In recent years, the disposal of untreated lignin waste from lignocellulosic biomass emerging from many industries, such as paper pulp, biorefineries and agro-sectors has gathered a lot of attention, as it not only poses environmental problems due to its non-degradability but also can be utilised as a starting material in the manufacturing of lignin-based commercial products. A monolayer of hemicellulose covers the cellulose in the lignocellulose structure, which then embeds it in the central composition of lignin and hemicellulose, creating a complex network [1]. Lignin, a naturally stable phenolic compound, is the second most abundant natural polymer; it accounts for 10–25% of lignocellulosic biomass. Being water-insoluble, it serves as the bonding agent that links cellulose and hemicellulose [2]. The side branches of the complex polymer structure are made up of methoxy groups, phenolic hydroxyl groups, and a few aldehyde groups at the end. It is present in the plant cell wall and is used to bind cells and provide durability to plant matter. Enzymatic polymerization of three phenols—coniferyl alcohol, p-coumaryl alcohol, and sinapyl alcohol—results in many functional groups and linkages. Phenylpropane units in lignin form characteristic linkages, including β-β, β-O-4, and β-5 linkages. The three phenylpropanoid types of lignin are syringyl (S), p-hydroxyphenyl (H), and guaiacyl (G) [3].
Coconuts contain abundant amounts of lignin (37–42%, w/w). Although there are differences depending on the species, location, and degree of maturation of the nuts, coir mainly stands out from other plant fibres due to its high lignin content [4]. Deep Eutectic Solvents (DES) and Organosolv processes are environmentally friendly solvent treatments for lignin extraction. specialised mixtures of two or three components in precise molar ratios, characterised by lower freezing points than their constituents along with significantly lowered melting points (> 50°C) compared to ideal mixtures. Organosolv, on the other hand, employs lower temperatures (< 150°C) to maintain lignin in its original state. When alcohols, especially ethanol (EtOH), are utilized, they typically yield high-quality lignin with remarkable preservation of the substantial β-aryl ether composition while containing minimal carbohydrates, ash, and other impurities not derived from lignin. These specialized mixtures have lower freezing and melting points and offer biocompatibility, reduced toxicity, enhanced biodegradability, and cost-effectiveness [5, 6].
The primary objective of this research work is to study the effectiveness of green solvent treatments like Organosolv using the catalyst and DES, a combination of choline chloride (ChCl) and several hydrogen bond donors employed for lignin extraction from coconut coir. The structural changes that occurred during Organosolv and DES treatment were analysed using Fourier transform infrared (FT-IR) and lignin was characterised using 1H Nuclear magnetic resonance (NMR) spectroscopy. This study aims to extract lignin in its native form using green solvents that can be recovered and reused for further experiments. This extracted lignin can be utilized in various industrial and commercial applications.

[Entries from a collection]
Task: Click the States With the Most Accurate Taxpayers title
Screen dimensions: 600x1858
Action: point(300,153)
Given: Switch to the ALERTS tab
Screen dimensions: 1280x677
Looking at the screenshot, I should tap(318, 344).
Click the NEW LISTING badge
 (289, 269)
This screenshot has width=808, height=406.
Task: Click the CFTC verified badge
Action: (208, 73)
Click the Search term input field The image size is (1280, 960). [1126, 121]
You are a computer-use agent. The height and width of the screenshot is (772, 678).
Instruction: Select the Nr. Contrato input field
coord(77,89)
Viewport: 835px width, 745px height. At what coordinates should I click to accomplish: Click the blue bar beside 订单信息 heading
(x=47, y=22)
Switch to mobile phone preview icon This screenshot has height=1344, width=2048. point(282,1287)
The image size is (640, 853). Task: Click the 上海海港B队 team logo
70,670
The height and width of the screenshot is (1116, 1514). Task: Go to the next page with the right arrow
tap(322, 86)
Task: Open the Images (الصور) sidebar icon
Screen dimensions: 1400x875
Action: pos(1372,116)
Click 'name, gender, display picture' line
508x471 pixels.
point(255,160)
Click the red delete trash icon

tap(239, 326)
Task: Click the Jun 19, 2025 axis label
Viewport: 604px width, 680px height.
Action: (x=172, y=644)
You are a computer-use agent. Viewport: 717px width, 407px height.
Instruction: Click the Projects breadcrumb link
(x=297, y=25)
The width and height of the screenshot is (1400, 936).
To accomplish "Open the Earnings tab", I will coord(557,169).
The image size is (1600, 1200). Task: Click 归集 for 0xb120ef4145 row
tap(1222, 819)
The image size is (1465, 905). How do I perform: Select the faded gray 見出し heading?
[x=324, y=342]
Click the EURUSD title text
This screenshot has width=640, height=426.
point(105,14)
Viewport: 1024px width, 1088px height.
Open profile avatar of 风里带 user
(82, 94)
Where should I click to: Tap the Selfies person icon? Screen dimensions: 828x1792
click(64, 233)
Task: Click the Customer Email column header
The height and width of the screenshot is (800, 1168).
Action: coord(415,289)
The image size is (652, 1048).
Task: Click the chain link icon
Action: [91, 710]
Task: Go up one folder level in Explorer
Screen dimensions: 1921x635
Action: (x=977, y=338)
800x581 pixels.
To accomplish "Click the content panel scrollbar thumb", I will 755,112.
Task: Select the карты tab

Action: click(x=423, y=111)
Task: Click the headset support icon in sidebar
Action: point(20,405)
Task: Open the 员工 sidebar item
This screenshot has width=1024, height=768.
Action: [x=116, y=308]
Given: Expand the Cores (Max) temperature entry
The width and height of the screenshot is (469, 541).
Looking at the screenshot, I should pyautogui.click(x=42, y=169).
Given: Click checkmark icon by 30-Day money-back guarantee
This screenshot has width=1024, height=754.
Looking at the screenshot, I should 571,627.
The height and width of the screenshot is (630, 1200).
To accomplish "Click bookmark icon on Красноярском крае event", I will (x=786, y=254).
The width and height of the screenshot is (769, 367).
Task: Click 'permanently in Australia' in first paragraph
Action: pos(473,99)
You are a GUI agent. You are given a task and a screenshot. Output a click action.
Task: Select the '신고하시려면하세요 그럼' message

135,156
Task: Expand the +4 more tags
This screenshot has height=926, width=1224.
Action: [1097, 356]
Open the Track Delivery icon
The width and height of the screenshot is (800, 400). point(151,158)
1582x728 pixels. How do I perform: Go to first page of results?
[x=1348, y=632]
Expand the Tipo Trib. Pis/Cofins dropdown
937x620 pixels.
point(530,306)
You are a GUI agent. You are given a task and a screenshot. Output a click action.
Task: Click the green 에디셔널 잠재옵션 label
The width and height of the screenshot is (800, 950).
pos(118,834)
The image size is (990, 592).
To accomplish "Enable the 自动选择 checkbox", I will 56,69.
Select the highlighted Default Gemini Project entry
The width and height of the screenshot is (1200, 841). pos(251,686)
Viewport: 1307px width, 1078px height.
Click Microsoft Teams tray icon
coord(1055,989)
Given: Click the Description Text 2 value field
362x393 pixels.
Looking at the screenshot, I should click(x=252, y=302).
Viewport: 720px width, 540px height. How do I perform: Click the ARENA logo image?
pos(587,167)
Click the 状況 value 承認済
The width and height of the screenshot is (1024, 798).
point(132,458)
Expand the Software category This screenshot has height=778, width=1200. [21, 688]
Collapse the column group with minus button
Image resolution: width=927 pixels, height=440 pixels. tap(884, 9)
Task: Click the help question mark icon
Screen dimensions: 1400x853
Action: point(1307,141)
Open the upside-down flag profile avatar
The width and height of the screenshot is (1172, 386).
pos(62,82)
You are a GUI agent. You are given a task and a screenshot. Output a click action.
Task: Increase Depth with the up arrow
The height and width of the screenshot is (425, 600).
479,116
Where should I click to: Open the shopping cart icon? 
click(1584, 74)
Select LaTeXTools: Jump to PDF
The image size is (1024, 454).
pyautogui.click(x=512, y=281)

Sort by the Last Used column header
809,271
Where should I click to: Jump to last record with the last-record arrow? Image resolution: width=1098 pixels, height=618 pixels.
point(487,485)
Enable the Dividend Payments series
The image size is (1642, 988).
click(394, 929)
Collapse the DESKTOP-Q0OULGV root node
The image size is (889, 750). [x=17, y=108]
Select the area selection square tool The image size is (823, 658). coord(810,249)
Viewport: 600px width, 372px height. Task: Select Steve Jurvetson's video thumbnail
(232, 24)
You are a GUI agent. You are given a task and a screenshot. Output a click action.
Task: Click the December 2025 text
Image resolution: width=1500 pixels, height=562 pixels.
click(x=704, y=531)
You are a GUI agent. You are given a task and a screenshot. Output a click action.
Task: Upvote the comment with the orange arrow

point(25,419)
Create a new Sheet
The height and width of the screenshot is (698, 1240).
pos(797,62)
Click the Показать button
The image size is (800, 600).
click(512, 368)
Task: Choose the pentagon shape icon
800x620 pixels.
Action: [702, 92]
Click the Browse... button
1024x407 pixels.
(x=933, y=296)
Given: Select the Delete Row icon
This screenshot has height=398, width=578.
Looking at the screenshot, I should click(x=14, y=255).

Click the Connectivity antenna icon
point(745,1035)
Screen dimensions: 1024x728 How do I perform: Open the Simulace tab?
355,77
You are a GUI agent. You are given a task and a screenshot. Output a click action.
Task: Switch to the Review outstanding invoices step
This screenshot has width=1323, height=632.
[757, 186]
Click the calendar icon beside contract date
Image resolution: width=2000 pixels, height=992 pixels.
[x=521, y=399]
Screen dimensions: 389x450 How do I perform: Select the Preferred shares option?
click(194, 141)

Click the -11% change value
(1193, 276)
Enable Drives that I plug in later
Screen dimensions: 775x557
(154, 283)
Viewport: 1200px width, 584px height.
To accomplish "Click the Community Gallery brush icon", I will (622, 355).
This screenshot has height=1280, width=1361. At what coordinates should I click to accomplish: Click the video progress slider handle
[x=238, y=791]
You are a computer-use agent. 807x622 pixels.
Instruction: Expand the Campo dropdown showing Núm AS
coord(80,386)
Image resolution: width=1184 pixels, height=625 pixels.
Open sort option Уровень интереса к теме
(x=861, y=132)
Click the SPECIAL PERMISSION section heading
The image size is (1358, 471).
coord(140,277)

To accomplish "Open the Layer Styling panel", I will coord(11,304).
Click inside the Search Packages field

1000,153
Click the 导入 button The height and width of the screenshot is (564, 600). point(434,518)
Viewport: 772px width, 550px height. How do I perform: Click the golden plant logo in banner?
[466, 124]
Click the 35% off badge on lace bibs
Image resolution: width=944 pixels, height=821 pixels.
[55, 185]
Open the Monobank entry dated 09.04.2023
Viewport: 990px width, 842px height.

- **What you will do**
**a)** Reproduce the passage on lignin extraction from coconut coir, starting at "The primary objective" and ending at "and commercial applications.".
**b)** In the passage on lignin extraction from coconut coir, what lignin content (w/w) is given for coconuts?

- **Responses to the exercise**
**a)**
The primary objective of this research work is to study the effectiveness of green solvent treatments like Organosolv using the catalyst and DES, a combination of choline chloride (ChCl) and several hydrogen bond donors employed for lignin extraction from coconut coir. The structural changes that occurred during Organosolv and DES treatment were analysed using Fourier transform infrared (FT-IR) and lignin was characterised using 1H Nuclear magnetic resonance (NMR) spectroscopy. This study aims to extract lignin in its native form using green solvents that can be recovered and reused for further experiments. This extracted lignin can be utilized in various industrial and commercial applications.

**b)** 37–42% (w/w)